PASSAGE FOURNI:
Les Pennsylvaniens de The Depth Beneath Us, après une entrée en matière remarquée via leur album éponyme, ont savamment préparé leur retour. La pochette maritime rappelle la potomanie du post-rock, mais le concept est un peu plus sioux : Descent étudie le conflit sous toutes ses formes : sociétal, interpersonnel, romantique… Pour ne pas sombrer dans la morosité, l’album met en lumière les solutions correspondantes : se divertir, voyager, entrer en une profonde méditation… Si les musiciens du groupe restent reconnaissables, il y a en Descent un état d’esprit nouveau, et chacun semble avoir avalé un lion de mer. Les trois guitares ne sont pas un luxe, mais le fer de lance d’une approche quasi symphonique. Ne se contentant pas de leads entraînants, elles libèrent de grands espaces ou nous entortillent dans des rythmiques plus fourbes (« Descent » et son « Tool lumineux »). Revendiquant des structures post-metal et injectant un peu de folie progressive old-school, l’album est un concentré d’aventure et d’euphorie, qui s’accorde quelques notes d’effroi en fin de « Jealousy Professor ».

TÂCHE DEMANDÉE:
D'après le passage ci-dessus, répondez :
(a) Qu'étudie l'album Descent, et sous quelles formes ?
(b) Combien de guitares compte le groupe ?
(c) À quel endroit l'album s'accorde-t-il quelques notes d'effroi ?

DONNÉES FOURNIES:

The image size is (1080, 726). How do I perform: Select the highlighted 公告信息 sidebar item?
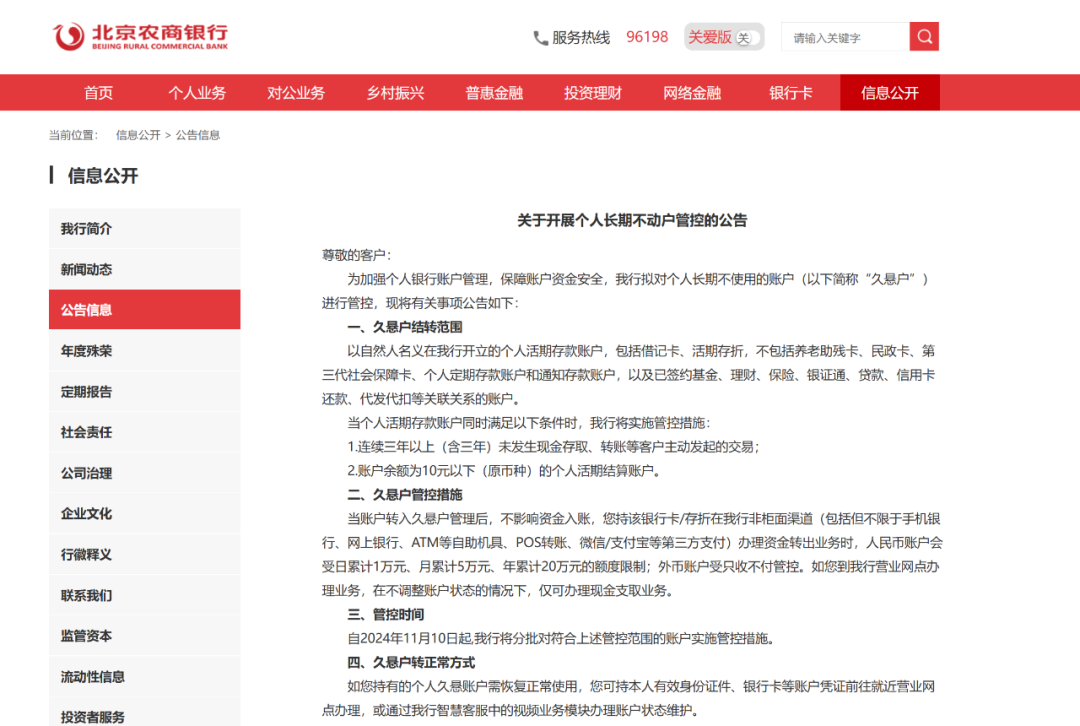[x=144, y=310]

RÉSULTAT DE L'EXERCICE:
(a) Le conflit, sous toutes ses formes : sociétal, interpersonnel, romantique.
(b) Trois.
(c) En fin de « Jealousy Professor ».